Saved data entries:

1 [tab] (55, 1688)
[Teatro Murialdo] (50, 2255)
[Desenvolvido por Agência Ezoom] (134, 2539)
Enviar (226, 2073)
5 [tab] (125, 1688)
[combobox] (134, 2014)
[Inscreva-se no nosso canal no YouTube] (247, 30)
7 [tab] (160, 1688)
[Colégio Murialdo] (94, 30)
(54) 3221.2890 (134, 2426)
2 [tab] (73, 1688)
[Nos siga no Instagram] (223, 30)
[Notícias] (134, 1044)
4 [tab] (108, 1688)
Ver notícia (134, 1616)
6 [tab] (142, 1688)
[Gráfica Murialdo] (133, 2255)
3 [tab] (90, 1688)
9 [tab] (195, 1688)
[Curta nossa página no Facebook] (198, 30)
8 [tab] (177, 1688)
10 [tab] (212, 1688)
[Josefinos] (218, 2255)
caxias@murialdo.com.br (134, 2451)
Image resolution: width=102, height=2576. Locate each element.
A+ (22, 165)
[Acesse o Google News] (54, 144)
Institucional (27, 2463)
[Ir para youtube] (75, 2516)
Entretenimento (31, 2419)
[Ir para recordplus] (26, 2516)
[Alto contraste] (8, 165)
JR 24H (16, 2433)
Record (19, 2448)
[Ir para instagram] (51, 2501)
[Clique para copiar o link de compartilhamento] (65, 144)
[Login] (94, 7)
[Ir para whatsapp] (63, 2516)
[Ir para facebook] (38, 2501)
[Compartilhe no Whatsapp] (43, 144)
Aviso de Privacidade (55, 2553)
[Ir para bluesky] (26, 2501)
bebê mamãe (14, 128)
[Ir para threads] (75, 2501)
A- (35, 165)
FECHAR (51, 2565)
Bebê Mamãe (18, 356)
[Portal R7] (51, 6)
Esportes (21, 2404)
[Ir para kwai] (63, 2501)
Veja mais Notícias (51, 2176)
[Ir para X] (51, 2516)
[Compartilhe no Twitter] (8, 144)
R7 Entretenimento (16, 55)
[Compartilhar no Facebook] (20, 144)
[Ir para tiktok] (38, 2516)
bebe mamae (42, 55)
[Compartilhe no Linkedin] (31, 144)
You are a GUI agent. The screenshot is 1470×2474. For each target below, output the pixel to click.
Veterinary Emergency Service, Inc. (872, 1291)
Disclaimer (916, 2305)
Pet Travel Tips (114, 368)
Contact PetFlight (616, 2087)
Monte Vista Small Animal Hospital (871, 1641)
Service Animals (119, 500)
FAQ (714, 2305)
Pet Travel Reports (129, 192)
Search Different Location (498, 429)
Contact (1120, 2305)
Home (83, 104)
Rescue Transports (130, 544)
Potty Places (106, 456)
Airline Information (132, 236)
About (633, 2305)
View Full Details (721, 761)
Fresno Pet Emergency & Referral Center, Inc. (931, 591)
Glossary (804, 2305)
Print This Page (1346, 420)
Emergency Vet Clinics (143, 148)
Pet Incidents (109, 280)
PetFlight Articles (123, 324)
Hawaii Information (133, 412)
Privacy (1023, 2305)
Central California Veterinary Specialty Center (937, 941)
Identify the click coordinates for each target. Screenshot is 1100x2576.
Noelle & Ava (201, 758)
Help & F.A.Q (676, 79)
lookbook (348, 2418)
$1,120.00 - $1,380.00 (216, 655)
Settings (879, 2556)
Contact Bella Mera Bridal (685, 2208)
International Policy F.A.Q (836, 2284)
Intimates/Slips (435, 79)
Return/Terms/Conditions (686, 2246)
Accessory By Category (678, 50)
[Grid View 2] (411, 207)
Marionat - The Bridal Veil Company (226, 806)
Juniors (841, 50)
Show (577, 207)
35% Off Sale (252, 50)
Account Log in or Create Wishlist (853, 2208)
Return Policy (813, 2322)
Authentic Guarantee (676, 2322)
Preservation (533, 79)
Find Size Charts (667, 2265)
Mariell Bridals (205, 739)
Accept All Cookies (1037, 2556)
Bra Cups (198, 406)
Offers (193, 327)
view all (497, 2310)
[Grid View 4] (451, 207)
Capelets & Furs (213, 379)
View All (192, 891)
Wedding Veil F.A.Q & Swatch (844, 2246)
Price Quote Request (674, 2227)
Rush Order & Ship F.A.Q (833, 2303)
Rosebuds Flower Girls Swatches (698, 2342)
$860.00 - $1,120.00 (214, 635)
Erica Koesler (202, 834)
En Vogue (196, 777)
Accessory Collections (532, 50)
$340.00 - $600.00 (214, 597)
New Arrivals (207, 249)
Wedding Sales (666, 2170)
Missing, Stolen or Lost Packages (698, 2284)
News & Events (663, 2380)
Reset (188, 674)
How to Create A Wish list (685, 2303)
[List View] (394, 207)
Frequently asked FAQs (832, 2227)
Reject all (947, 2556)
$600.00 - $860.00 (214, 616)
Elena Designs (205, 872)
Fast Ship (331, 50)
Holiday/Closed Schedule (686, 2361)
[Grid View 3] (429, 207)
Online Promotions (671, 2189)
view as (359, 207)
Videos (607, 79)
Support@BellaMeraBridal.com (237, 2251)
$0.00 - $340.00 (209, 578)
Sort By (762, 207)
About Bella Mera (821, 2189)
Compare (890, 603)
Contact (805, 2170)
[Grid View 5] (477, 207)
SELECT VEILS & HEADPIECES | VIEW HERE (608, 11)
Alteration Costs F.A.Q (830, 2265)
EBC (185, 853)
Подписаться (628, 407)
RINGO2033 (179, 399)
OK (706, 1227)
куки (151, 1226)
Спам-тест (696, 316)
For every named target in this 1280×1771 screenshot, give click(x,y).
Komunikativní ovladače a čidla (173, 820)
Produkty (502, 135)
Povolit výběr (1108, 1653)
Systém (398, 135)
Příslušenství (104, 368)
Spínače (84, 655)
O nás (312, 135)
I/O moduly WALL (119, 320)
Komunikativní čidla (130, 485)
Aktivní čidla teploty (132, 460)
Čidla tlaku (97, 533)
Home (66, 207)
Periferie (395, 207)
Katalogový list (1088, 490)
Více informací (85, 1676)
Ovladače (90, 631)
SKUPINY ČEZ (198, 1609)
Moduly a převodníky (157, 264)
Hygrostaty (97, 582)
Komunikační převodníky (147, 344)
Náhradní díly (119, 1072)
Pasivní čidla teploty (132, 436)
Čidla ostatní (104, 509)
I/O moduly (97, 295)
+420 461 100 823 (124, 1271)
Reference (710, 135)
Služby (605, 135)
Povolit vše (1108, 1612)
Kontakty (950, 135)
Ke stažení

Task item: Search the entries for the word "Create" and report how many lines contain it, as a bare number.

Solution for this exercise: 2